Neither the Plan nor the Agreement has been approved, nor do they need to be
approved, by the National Bank of Kazakhstan. This offer is intended only for
the original recipient and is not for general circulation in the Republic of
Kazakhstan.
LEBANON
Securities Law Information. The Plan does not constitute the marketing or
offering of securities in Lebanon pursuant to Law No. 161 (2011), the Capital
Markets Law. Offerings under the Plan are being made only to eligible employees
of the Company or ones of its Subsidiaries or Affiliates.
MEXICO
Plan Document Acknowledgement
By accepting the Options, the Participant acknowledges that he or she has
received a copy of the Plan and the Agreement, including this Appendix, which
the Participant has reviewed. The Participant acknowledges further that he or
she accepts all the provisions of the Plan and the Agreement, including this
Appendix. The Participant also acknowledges that he or she has read and
specifically and expressly approves the terms and conditions set forth in
Section 20 (“Nature of Grant”) in the Agreement, which clearly provides as
follows:
(1)    The Participant’s participation in the Plan does not constitute an
acquired right;
(2)
The Plan and the Participant’s participation in it are offered by the Company on
a wholly discretionary basis;

(3)    The Participant’s participation in the Plan is voluntary; and
(4)
The Company and its Subsidiaries and Affiliates are not responsible for any
decrease in the value of any shares of Common Stock acquired at vesting and
settlement of the Options.

Labor Law Policy and Acknowledgment
By accepting the Options, the Participant expressly recognizes that the Company,
with registered offices at 3150 Sabre Drive, Southlake, Texas 76092, U.S.A., is
solely responsible for the administration of the Plan and that the Participant’s
participation in the Plan and acquisition of shares of Common Stock do not
constitute an employment relationship between the Participant and the Company
because the Participant is participating in the Plan on a wholly commercial
basis and his or her sole employer is Sabre Sociedad Tecnologica S.A. de C.V.
(“Sabre Mexico”), located at Boulevard Manuel Avila Camacho #40 Piso10, Colonia
Lomas de Chapultepec, Districto Federal, C.P., Mexico.

REQUESTS:
1. In the stock option plan appendix, which law is named as governing the marketing or offering of securities in Lebanon?
2. List every numbered term from Section 20 ("Nature of Grant") that the Participant approves under the Mexico provisions of the stock option plan appendix.
3. Pick up the stock option plan appendix after its final sentence and write the next few sentences in the same legal style.

SUPPLIED INFORMATION:
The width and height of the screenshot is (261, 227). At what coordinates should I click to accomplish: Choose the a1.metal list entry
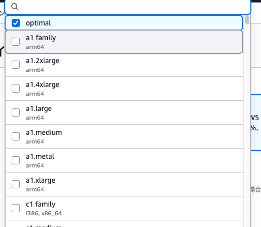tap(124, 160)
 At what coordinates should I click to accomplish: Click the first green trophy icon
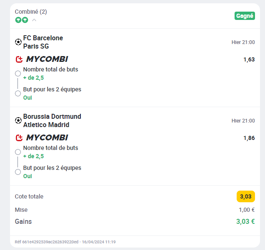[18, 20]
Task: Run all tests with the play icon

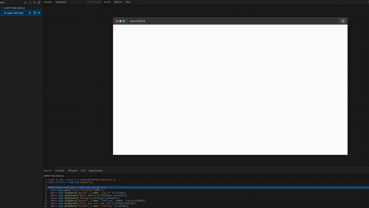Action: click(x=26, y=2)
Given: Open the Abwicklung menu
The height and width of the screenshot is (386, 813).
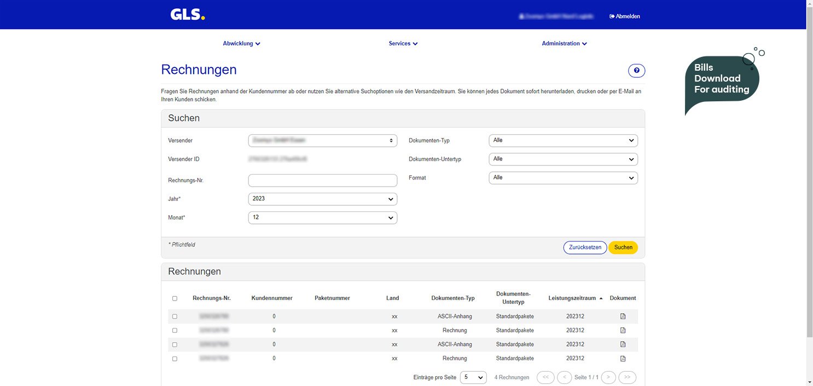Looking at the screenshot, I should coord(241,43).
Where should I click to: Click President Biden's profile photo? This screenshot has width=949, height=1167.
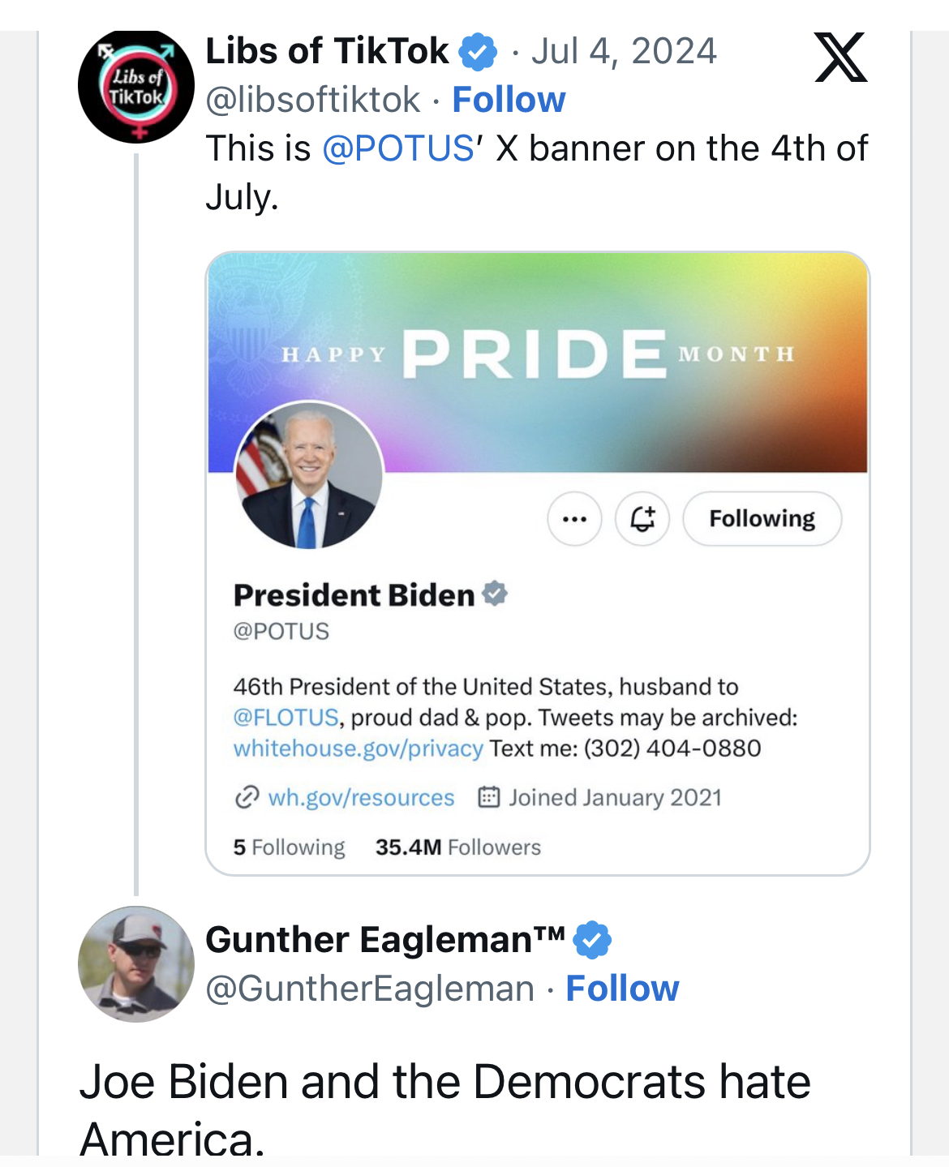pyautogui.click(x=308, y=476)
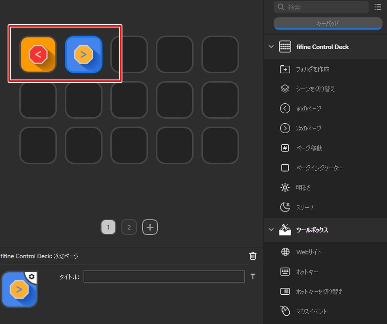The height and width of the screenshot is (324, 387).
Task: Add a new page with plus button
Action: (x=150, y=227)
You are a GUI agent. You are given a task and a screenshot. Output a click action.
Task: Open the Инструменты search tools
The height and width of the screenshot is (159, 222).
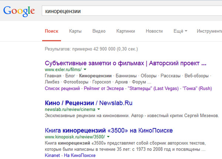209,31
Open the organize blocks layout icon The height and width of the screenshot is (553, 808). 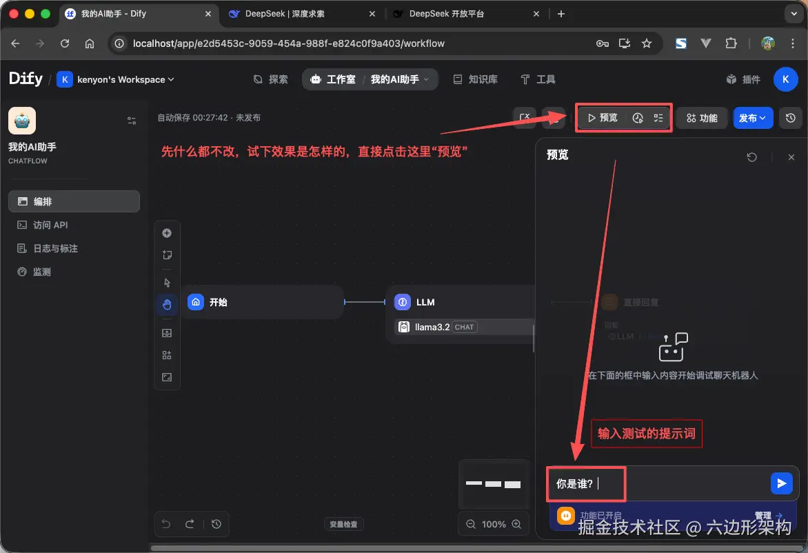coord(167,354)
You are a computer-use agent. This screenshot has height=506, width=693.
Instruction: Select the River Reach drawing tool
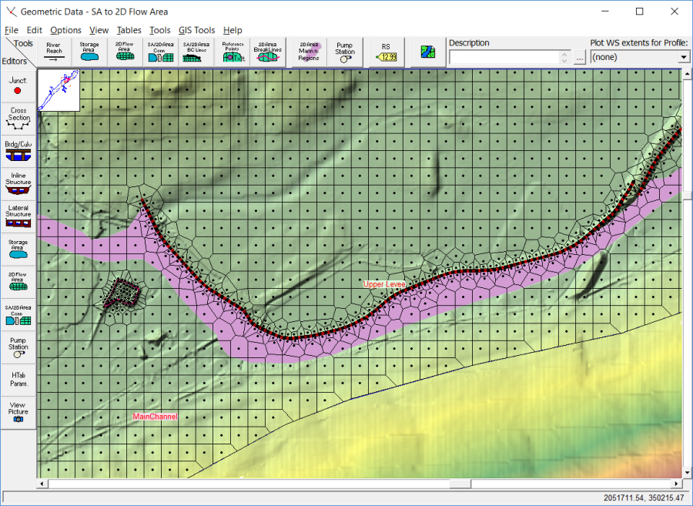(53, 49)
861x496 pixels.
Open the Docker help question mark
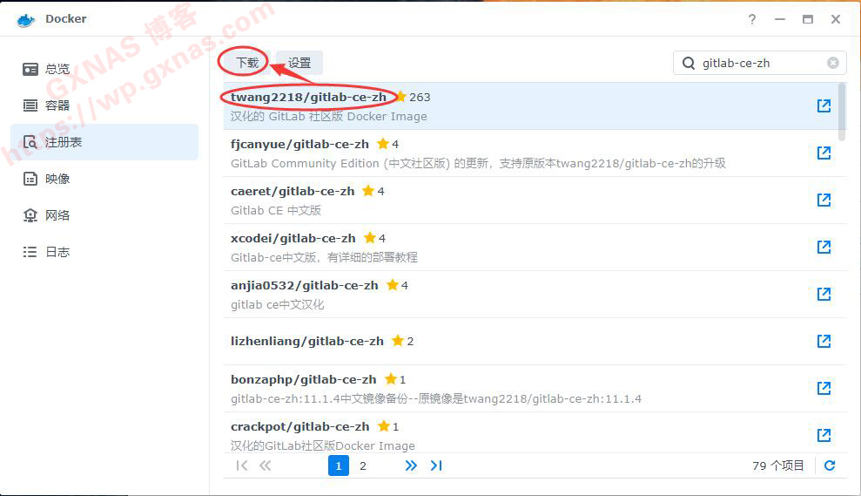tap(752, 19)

ANSWERS TO THE PROBLEMS:
1. Law No. 161 (2011), the Capital Markets Law.

2.
1. The Participant's participation in the Plan does not constitute an acquired right.
2. The Plan and the Participant's participation in it are offered by the Company on a wholly discretionary basis.
3. The Participant's participation in the Plan is voluntary.
4. The Company and its Subsidiaries and Affiliates are not responsible for any decrease in the value of any shares of Common Stock acquired at vesting and settlement of the Options.

3.
20

--------------------------------------------------------------------------------

Based on the foregoing, the Participant expressly recognizes that the Plan and
the benefits that he or she may derive from participating in the Plan do not
establish any rights between the Participant and Sabre Mexico, and do not form
part of the employment conditions and/or benefits provided by Sabre Mexico, and
any modification of the Plan or its termination shall not constitute a change or
impairment of the terms and conditions of the Participant’s Employment.
The Participant further understands that his or her participation in the Plan is
as a result of a unilateral and discretionary decision of the Company;
therefore, the Company reserves the absolute right to amend and/or discontinue
the Participant’s participation at any time without any liability to the
Participant.
Finally, the Participant hereby declares that he or she does not reserve to him-
or herself any action or right to bring any claim against the Company for any
compensation or damages regarding any provision of the Plan or the benefits
derived under the Plan, and the Participant therefore grants a full and broad
release to the Company, and its Subsidiaries, branches, representative offices,
shareholders, directors, officers, employees, agents, or legal representatives
with respect to any claim that may arise.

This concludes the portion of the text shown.